The students were frustrated with the results they were seeing and decided the best course of action was to protest against the University, Robles said. Of her class of 44 students, nine of them participated in the protest.

“We wanted to serve our Latino community, and we boycotted and didn’t go back to school. We didn’t go to class,” Robles said. “We met with them again mid-semester, and they said ‘No, either come back or get expelled’ … And the nine of us were so committed to saying, ‘No, we’re not going to be co-opted by a degree and the money, that’s not going to happen.’”

Thanks to her upbringing, Robles was raised to always stand proud and know that she is representing her culture. She was taught by her family that she cannot let them down and that she has to have strong ethics and values.

“Never give up your heart, your soul,” Robles said. “Just don’t, because we have to live with it. If I had stayed and compromised, I don’t know where I would be. But I will forever look in the mirror and say I did the right thing.”

Ruth Sanchez Mendez, a sophomore majoring in sociology, works at the Joint Educational Project and helps tutor elementary schoolers. She said hearing what Robles had to go through was inspiring.

“Sometimes you see things that you don’t agree with, and you’re kind of like ‘Oh, can I stand up for them?’” Sanchez Mendez said. “Hearing her story, especially how she stood up and continues to fight for the education system, it’s just very empowering.” 

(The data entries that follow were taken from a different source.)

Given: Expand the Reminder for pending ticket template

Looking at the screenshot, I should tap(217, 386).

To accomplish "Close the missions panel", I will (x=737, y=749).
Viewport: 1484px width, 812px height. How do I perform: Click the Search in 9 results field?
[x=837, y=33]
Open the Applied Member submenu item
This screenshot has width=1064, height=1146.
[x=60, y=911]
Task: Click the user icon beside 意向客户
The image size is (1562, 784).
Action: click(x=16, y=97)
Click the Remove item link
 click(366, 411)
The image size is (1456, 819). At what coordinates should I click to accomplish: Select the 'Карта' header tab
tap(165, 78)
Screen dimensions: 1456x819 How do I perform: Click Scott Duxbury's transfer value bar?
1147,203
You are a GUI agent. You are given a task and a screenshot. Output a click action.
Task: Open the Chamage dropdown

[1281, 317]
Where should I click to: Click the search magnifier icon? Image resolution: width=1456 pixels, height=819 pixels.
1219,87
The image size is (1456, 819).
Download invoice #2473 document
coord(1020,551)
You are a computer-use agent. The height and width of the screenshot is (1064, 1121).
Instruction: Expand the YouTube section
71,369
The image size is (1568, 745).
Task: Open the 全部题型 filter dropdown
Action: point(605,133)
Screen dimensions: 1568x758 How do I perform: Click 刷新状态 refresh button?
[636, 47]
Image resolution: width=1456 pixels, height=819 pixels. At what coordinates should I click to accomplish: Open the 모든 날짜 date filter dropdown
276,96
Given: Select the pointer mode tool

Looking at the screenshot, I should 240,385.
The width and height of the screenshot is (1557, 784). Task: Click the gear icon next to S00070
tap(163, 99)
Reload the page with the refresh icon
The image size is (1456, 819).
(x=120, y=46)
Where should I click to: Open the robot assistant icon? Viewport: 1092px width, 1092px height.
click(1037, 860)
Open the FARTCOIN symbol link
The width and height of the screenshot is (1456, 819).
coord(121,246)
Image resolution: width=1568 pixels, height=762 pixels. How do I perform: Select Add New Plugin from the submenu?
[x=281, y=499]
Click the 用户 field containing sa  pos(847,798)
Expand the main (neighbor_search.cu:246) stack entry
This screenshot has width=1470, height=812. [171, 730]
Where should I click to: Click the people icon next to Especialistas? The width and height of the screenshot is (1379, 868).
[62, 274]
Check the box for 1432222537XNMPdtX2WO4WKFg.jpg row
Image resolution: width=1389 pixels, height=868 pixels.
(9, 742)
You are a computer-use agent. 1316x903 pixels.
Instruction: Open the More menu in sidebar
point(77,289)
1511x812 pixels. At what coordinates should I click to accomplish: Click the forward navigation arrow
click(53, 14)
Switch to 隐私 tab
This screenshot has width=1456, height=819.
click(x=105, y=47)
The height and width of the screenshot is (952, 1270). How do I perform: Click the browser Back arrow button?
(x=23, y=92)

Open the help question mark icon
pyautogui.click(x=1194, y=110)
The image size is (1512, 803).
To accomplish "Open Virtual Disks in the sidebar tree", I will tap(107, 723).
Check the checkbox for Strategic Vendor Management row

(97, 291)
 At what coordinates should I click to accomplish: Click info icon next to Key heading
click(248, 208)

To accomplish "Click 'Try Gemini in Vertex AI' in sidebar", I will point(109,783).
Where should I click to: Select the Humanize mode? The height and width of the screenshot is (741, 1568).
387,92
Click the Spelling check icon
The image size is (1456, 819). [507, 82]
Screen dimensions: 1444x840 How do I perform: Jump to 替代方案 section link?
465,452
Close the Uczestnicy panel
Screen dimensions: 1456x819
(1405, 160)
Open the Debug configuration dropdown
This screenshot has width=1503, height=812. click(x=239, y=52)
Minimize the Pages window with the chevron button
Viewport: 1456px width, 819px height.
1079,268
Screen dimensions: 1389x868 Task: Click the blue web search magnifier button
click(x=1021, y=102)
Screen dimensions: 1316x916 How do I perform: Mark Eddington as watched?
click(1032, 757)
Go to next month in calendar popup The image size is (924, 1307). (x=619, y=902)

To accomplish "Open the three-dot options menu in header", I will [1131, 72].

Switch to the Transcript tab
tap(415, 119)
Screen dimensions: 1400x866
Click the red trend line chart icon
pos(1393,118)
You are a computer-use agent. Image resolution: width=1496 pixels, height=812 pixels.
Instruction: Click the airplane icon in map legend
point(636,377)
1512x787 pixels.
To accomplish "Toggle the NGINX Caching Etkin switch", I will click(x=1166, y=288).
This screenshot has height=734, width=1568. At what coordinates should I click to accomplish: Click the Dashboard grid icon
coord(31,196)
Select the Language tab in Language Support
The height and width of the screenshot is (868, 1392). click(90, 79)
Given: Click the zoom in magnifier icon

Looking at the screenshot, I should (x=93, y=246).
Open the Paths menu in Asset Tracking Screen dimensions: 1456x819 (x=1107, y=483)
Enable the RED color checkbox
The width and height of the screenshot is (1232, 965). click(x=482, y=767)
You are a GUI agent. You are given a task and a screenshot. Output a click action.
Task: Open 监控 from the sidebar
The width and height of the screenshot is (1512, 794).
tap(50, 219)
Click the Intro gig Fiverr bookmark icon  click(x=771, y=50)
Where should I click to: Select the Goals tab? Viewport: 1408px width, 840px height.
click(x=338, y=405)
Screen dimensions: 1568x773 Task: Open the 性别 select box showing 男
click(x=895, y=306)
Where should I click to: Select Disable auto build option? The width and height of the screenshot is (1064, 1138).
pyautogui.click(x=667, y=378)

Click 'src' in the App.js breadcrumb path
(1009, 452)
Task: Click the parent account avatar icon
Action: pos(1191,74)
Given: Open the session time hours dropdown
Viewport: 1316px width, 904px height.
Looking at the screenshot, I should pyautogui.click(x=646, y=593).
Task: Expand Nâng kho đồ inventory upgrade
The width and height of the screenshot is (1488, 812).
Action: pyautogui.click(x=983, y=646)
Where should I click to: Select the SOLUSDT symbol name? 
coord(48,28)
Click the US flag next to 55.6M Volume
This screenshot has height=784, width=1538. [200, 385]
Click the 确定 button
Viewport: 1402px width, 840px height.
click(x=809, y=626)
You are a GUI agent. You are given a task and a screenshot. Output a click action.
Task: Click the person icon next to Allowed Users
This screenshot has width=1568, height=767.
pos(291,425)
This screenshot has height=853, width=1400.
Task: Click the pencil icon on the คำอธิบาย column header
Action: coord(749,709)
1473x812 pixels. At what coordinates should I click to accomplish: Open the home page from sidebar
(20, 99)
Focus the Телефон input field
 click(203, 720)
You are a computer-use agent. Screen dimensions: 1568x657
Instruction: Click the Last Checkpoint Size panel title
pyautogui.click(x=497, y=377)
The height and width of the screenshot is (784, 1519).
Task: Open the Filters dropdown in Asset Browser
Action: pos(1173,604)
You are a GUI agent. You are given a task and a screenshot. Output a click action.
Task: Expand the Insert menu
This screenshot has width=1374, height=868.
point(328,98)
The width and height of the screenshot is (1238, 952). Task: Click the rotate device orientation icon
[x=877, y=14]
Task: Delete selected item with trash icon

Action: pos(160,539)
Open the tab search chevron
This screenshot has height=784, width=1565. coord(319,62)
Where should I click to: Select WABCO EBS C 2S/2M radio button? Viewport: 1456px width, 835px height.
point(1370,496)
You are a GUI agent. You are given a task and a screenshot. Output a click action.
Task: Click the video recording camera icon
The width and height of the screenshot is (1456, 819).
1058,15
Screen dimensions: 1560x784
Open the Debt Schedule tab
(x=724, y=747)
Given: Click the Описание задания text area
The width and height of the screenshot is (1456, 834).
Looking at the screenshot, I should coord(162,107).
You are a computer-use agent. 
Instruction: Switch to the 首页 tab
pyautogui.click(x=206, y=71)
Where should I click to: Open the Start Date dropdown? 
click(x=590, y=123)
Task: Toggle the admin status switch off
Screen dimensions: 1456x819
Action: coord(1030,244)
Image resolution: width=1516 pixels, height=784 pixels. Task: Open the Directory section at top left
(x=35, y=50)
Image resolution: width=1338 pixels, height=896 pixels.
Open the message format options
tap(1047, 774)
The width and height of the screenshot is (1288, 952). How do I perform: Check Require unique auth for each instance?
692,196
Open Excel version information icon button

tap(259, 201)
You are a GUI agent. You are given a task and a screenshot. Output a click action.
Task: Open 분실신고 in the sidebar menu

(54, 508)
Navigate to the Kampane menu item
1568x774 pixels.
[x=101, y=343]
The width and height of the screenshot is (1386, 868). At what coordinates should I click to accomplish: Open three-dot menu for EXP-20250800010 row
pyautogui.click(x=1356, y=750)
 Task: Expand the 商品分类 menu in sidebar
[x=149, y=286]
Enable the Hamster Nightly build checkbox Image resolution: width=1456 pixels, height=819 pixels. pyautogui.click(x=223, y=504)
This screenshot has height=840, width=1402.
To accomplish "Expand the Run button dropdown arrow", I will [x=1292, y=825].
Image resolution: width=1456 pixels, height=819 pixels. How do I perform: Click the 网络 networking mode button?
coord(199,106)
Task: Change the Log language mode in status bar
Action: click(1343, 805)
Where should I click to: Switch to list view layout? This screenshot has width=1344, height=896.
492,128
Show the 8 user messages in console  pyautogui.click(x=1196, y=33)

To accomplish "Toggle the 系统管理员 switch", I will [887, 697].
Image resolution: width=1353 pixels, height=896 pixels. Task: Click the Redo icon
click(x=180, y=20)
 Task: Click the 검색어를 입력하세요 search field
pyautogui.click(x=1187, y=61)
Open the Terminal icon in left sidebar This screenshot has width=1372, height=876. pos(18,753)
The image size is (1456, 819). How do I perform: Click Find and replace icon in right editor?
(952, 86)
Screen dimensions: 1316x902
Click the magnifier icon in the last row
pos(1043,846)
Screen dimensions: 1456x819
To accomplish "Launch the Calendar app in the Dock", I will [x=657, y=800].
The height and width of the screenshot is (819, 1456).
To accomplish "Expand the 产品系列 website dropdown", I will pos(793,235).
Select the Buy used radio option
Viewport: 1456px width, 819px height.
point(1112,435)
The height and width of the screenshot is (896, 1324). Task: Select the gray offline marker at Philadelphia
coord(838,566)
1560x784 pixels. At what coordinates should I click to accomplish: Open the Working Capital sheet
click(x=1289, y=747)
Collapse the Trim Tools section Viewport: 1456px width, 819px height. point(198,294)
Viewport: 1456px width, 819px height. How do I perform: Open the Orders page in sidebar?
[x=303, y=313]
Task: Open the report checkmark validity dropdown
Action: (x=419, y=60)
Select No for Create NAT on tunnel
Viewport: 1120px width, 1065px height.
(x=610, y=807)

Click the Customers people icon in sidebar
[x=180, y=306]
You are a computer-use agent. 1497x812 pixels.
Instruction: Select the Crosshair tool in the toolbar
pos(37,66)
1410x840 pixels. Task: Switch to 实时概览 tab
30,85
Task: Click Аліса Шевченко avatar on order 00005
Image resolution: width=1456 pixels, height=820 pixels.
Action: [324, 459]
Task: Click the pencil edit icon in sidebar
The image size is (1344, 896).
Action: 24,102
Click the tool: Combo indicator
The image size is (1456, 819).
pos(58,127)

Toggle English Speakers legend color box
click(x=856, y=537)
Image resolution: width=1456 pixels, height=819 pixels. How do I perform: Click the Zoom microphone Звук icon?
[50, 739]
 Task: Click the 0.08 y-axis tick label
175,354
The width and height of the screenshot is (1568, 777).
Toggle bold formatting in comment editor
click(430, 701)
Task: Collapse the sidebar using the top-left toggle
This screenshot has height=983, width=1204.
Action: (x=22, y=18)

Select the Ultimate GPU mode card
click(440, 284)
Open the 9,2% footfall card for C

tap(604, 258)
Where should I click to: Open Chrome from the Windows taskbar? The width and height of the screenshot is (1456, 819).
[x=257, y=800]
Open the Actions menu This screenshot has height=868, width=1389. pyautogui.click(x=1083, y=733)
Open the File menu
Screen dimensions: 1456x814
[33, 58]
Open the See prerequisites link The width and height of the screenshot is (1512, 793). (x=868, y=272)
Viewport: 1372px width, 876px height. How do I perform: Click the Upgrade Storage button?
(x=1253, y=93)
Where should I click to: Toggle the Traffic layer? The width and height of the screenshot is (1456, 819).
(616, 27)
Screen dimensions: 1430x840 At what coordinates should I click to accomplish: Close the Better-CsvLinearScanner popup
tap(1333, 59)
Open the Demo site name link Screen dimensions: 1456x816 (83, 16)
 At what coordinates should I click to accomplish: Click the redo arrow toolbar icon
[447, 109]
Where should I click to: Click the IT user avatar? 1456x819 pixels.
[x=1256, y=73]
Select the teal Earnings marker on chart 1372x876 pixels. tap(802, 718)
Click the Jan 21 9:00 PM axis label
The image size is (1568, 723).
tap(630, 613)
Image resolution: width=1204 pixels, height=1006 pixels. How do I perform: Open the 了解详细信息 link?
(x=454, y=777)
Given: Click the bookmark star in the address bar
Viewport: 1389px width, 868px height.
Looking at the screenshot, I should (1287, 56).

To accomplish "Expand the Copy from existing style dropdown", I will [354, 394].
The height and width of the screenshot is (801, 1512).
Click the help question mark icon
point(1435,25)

La CASA provides many resources for its students, including mental health support with their embedded counselor and an area to take a nap if students need it, said Leticia Delgado, the center supervisor for La CASA.

“La CASA continues to support students, students who look like me and they could see students who look like themselves in here, but more importantly, we give them guidance,” Delgado said. “It serves as a home away from home for them.” 

As a thematic option student, Sanchez Mendez feels like she is often the only Latina in her classes, and feels supported in La CASA seeing people from her background.

“La CASA has been here since then, supporting Latinos in their commitment to become all that they can be, to strive to be who they want to be, and to serve them,” Robles said. “A great place with great leaders, and La CASA is here to serve you, and I hope you’ll make them proud, and then you’ll be here in 40 years, sitting here giving your story.”